Quella rappresentata da Maurizio Calvesi (1927 – 2020) critico, storico dell’arte e accademico italiano, che tra il 1980 e il 1982 aveva fatto parte del consiglio direttivo e che nel 1984 e nel 1986 fu direttore del settore arti visive e curatore della 41ª e della 42ª Biennale. Quella di Germano Celant (1940-2020), modello irrepetibile di curatore-superstar, che nel 1997 era stato nominato direttore della 47ª Biennale ma che già nel 1976 Vittorio Gregotti, allora direttore del settore arti visive, aveva chiamato a pensare una mostra che riflettesse sul tema Ambiente / Arte (ennesima contaminazione) e che proprio con questo titolo fu realizzata al Padiglione Centrale dei Giardini (e che suscitò non poche polemiche).

O ancora quella della Biennale di Okwui Enwezor (1963 – 2019), primo direttore artistico di origine africana del settore (nel 2015, era la numero 56), capace di spaziare tra arte africana, europea, asiatica, nord e sudamericana del XX e XXI secolo, tra arte moderna e contemporanea, tra video, fotografia e archivi (sarà Enwezor a mettere in scena una lettura dal vivo di Das Kapital di Karl Marx).

E poi c’è la Biennale di Vittorio Gregotti (1927 – 2020), a cui Hashim Sarkis, curatore della Biennale di architettura 2020, poi slittata al 2021 a causa della pandemia, aveva reso omaggio immediatamente dopo la nomina (lo stesso titolo della Biennale di Sarkis parla di condivisione: How will we live together?).

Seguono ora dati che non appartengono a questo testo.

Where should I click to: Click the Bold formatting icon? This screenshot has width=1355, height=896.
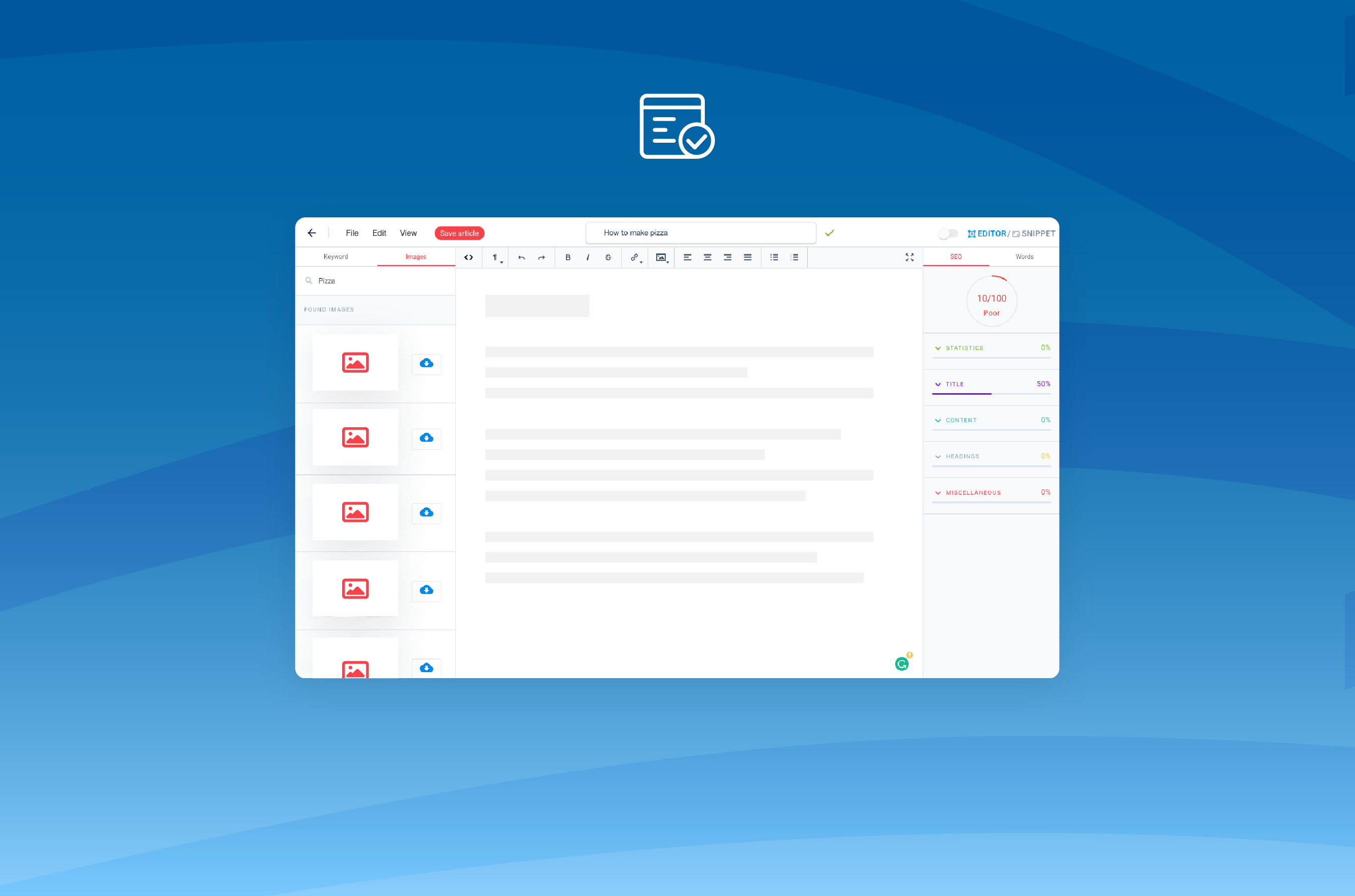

Fu proprio Gregotti (il suo «Leone» era nell’aria da tempo) nell’ambito del settore arti visive della Biennale di Venezia presieduta da Carlo Ripa di Meana (e di cui lo stesso Gregotti era stato direttore artistico dal 1974 al 1975) a introdurre l’architettura come disciplina «a sé stante», anche lui contravvenendo alle più tradizionali divisioni tra saperi.